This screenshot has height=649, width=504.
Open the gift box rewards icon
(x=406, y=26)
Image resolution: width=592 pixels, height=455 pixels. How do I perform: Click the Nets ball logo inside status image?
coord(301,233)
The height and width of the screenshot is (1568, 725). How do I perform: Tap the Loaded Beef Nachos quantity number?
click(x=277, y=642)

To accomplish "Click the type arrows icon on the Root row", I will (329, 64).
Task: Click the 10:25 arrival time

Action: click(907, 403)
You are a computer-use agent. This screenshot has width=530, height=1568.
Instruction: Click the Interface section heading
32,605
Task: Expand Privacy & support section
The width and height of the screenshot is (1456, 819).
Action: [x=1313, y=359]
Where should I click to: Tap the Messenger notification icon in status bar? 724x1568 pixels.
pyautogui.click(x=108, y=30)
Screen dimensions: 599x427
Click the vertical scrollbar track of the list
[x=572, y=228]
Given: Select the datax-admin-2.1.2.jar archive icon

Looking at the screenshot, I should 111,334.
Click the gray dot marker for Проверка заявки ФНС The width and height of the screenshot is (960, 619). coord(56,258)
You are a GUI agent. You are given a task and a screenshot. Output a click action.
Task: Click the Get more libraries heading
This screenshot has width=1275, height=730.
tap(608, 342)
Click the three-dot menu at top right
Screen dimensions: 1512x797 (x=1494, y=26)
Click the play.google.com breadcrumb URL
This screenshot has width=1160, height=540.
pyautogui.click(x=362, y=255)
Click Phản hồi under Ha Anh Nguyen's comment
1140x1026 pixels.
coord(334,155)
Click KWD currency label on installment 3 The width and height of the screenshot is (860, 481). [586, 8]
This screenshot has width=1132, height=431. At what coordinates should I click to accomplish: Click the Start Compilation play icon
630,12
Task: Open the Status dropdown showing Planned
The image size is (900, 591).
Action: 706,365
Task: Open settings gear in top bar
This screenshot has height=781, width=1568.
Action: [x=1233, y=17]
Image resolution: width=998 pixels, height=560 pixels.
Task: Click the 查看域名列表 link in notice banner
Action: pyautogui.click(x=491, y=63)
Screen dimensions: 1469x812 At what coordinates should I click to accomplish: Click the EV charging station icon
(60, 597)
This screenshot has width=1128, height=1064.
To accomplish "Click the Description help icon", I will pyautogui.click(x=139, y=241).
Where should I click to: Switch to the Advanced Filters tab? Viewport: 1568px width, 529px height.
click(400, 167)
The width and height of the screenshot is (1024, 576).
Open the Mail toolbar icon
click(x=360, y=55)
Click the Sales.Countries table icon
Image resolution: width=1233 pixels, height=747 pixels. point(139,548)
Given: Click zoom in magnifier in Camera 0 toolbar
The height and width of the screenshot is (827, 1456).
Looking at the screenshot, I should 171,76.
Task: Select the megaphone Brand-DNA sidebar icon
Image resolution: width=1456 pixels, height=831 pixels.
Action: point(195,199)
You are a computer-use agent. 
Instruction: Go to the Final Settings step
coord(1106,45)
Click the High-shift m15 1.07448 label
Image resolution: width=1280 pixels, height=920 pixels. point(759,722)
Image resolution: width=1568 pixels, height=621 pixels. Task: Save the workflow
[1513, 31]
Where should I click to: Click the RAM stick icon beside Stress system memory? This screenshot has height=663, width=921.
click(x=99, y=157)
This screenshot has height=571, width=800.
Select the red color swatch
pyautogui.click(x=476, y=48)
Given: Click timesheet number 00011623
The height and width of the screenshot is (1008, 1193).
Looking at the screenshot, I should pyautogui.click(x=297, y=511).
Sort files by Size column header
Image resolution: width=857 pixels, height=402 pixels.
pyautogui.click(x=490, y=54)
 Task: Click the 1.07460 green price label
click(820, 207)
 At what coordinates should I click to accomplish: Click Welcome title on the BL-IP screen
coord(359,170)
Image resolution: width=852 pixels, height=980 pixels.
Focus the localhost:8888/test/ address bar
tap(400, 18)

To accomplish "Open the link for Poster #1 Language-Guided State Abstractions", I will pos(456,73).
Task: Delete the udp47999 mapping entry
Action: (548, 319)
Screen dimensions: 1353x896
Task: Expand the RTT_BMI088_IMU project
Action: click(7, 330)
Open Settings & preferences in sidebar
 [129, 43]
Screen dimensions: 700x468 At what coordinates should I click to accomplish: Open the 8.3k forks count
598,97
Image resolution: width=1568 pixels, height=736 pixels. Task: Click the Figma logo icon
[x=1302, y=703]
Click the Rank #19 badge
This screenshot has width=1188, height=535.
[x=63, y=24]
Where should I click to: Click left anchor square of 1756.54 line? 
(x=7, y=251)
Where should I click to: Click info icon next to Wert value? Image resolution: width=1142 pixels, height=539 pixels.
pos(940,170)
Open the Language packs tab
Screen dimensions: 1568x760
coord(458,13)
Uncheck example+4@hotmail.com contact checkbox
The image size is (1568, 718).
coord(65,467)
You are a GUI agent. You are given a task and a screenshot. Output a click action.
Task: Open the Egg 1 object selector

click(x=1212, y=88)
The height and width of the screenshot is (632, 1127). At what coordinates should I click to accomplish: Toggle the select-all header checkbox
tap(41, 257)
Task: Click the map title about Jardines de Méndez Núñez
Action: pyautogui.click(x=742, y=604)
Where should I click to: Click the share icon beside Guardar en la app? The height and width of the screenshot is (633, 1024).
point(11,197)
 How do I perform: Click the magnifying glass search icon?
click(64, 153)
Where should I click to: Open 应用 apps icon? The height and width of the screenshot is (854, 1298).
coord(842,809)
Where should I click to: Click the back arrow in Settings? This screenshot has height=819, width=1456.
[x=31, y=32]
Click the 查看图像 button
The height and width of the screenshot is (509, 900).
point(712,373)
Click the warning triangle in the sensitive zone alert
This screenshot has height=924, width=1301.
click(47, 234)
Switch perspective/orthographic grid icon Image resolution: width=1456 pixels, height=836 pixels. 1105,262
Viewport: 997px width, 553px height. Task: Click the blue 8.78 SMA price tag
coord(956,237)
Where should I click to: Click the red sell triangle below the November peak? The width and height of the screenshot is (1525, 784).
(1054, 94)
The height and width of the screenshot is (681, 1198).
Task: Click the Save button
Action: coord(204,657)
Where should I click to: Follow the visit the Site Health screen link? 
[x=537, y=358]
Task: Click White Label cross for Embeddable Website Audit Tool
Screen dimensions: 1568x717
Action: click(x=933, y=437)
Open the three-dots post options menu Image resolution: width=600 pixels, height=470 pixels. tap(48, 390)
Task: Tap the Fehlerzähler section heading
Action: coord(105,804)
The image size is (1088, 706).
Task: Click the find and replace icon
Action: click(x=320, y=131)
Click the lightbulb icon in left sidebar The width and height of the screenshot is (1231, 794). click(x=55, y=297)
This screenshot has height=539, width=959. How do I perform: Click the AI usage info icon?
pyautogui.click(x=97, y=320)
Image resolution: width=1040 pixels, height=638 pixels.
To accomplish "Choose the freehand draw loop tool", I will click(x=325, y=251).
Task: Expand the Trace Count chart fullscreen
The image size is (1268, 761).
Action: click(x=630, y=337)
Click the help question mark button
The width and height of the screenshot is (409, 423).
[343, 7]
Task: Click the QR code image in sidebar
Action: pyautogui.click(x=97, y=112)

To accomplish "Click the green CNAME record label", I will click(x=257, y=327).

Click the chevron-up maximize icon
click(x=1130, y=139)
________________________
TASK OBJECTIVE
Reproduce all of the entries above word for word.

FINAL RESULT
This screenshot has height=649, width=504.
Open the gift box rewards icon
(x=406, y=26)
Image resolution: width=592 pixels, height=455 pixels. How do I perform: Click the Nets ball logo inside status image?
coord(301,233)
The height and width of the screenshot is (1568, 725). How do I perform: Tap the Loaded Beef Nachos quantity number?
click(x=277, y=642)

To accomplish "Click the type arrows icon on the Root row", I will (329, 64).
Task: Click the 10:25 arrival time

Action: click(907, 403)
You are a computer-use agent. This screenshot has width=530, height=1568.
Instruction: Click the Interface section heading
32,605
Task: Expand Privacy & support section
The width and height of the screenshot is (1456, 819).
Action: [x=1313, y=359]
Where should I click to: Tap the Messenger notification icon in status bar? 724x1568 pixels.
pyautogui.click(x=108, y=30)
Screen dimensions: 599x427
Click the vertical scrollbar track of the list
[x=572, y=228]
Given: Select the datax-admin-2.1.2.jar archive icon

Looking at the screenshot, I should 111,334.
Click the gray dot marker for Проверка заявки ФНС The width and height of the screenshot is (960, 619). coord(56,258)
You are a GUI agent. You are given a task and a screenshot. Output a click action.
Task: Click the Get more libraries heading
This screenshot has width=1275, height=730.
tap(608, 342)
Click the three-dot menu at top right
Screen dimensions: 1512x797 (x=1494, y=26)
Click the play.google.com breadcrumb URL
This screenshot has width=1160, height=540.
pyautogui.click(x=362, y=255)
Click Phản hồi under Ha Anh Nguyen's comment
1140x1026 pixels.
coord(334,155)
Click KWD currency label on installment 3 The width and height of the screenshot is (860, 481). [586, 8]
This screenshot has width=1132, height=431. At what coordinates should I click to accomplish: Click the Start Compilation play icon
630,12
Task: Open the Status dropdown showing Planned
The image size is (900, 591).
Action: 706,365
Task: Open settings gear in top bar
This screenshot has height=781, width=1568.
Action: [x=1233, y=17]
Image resolution: width=998 pixels, height=560 pixels.
Task: Click the 查看域名列表 link in notice banner
Action: pyautogui.click(x=491, y=63)
Screen dimensions: 1469x812 At what coordinates should I click to accomplish: Click the EV charging station icon
(60, 597)
This screenshot has width=1128, height=1064.
To accomplish "Click the Description help icon", I will pyautogui.click(x=139, y=241).
Where should I click to: Switch to the Advanced Filters tab? Viewport: 1568px width, 529px height.
click(400, 167)
The width and height of the screenshot is (1024, 576).
Open the Mail toolbar icon
click(x=360, y=55)
Click the Sales.Countries table icon
Image resolution: width=1233 pixels, height=747 pixels. point(139,548)
Given: Click zoom in magnifier in Camera 0 toolbar
The height and width of the screenshot is (827, 1456).
Looking at the screenshot, I should 171,76.
Task: Select the megaphone Brand-DNA sidebar icon
Image resolution: width=1456 pixels, height=831 pixels.
Action: point(195,199)
You are a computer-use agent. 
Instruction: Go to the Final Settings step
coord(1106,45)
Click the High-shift m15 1.07448 label
Image resolution: width=1280 pixels, height=920 pixels. point(759,722)
Image resolution: width=1568 pixels, height=621 pixels. Task: Save the workflow
[1513, 31]
Where should I click to: Click the RAM stick icon beside Stress system memory? This screenshot has height=663, width=921.
click(x=99, y=157)
This screenshot has height=571, width=800.
Select the red color swatch
pyautogui.click(x=476, y=48)
Given: Click timesheet number 00011623
The height and width of the screenshot is (1008, 1193).
Looking at the screenshot, I should pyautogui.click(x=297, y=511).
Sort files by Size column header
Image resolution: width=857 pixels, height=402 pixels.
pyautogui.click(x=490, y=54)
 Task: Click the 1.07460 green price label
click(820, 207)
 At what coordinates should I click to accomplish: Click Welcome title on the BL-IP screen
coord(359,170)
Image resolution: width=852 pixels, height=980 pixels.
Focus the localhost:8888/test/ address bar
tap(400, 18)

To accomplish "Open the link for Poster #1 Language-Guided State Abstractions", I will pos(456,73).
Task: Delete the udp47999 mapping entry
Action: (548, 319)
Screen dimensions: 1353x896
Task: Expand the RTT_BMI088_IMU project
Action: click(7, 330)
Open Settings & preferences in sidebar
 [129, 43]
Screen dimensions: 700x468 At what coordinates should I click to accomplish: Open the 8.3k forks count
598,97
Image resolution: width=1568 pixels, height=736 pixels. Task: Click the Figma logo icon
[x=1302, y=703]
Click the Rank #19 badge
This screenshot has width=1188, height=535.
[x=63, y=24]
Where should I click to: Click left anchor square of 1756.54 line? 
(x=7, y=251)
Where should I click to: Click info icon next to Wert value? Image resolution: width=1142 pixels, height=539 pixels.
pos(940,170)
Open the Language packs tab
Screen dimensions: 1568x760
coord(458,13)
Uncheck example+4@hotmail.com contact checkbox
The image size is (1568, 718).
coord(65,467)
You are a GUI agent. You are given a task and a screenshot. Output a click action.
Task: Open the Egg 1 object selector

click(x=1212, y=88)
The height and width of the screenshot is (632, 1127). At what coordinates should I click to accomplish: Toggle the select-all header checkbox
tap(41, 257)
Task: Click the map title about Jardines de Méndez Núñez
Action: pyautogui.click(x=742, y=604)
Where should I click to: Click the share icon beside Guardar en la app? The height and width of the screenshot is (633, 1024).
point(11,197)
 How do I perform: Click the magnifying glass search icon?
click(64, 153)
Where should I click to: Open 应用 apps icon? The height and width of the screenshot is (854, 1298).
coord(842,809)
Where should I click to: Click the back arrow in Settings? This screenshot has height=819, width=1456.
[x=31, y=32]
Click the 查看图像 button
The height and width of the screenshot is (509, 900).
point(712,373)
Click the warning triangle in the sensitive zone alert
This screenshot has height=924, width=1301.
click(47, 234)
Switch perspective/orthographic grid icon Image resolution: width=1456 pixels, height=836 pixels. 1105,262
Viewport: 997px width, 553px height. Task: Click the blue 8.78 SMA price tag
coord(956,237)
Where should I click to: Click the red sell triangle below the November peak? The width and height of the screenshot is (1525, 784).
(1054, 94)
The height and width of the screenshot is (681, 1198).
Task: Click the Save button
Action: coord(204,657)
Where should I click to: Follow the visit the Site Health screen link? 
[x=537, y=358]
Task: Click White Label cross for Embeddable Website Audit Tool
Screen dimensions: 1568x717
Action: click(x=933, y=437)
Open the three-dots post options menu Image resolution: width=600 pixels, height=470 pixels. tap(48, 390)
Task: Tap the Fehlerzähler section heading
Action: coord(105,804)
The image size is (1088, 706).
Task: Click the find and replace icon
Action: click(x=320, y=131)
Click the lightbulb icon in left sidebar The width and height of the screenshot is (1231, 794). click(x=55, y=297)
This screenshot has height=539, width=959. How do I perform: Click the AI usage info icon?
pyautogui.click(x=97, y=320)
Image resolution: width=1040 pixels, height=638 pixels.
To accomplish "Choose the freehand draw loop tool", I will click(x=325, y=251).
Task: Expand the Trace Count chart fullscreen
The image size is (1268, 761).
Action: click(x=630, y=337)
Click the help question mark button
The width and height of the screenshot is (409, 423).
[343, 7]
Task: Click the QR code image in sidebar
Action: pyautogui.click(x=97, y=112)

To accomplish "Click the green CNAME record label", I will click(x=257, y=327).

Click the chevron-up maximize icon
click(x=1130, y=139)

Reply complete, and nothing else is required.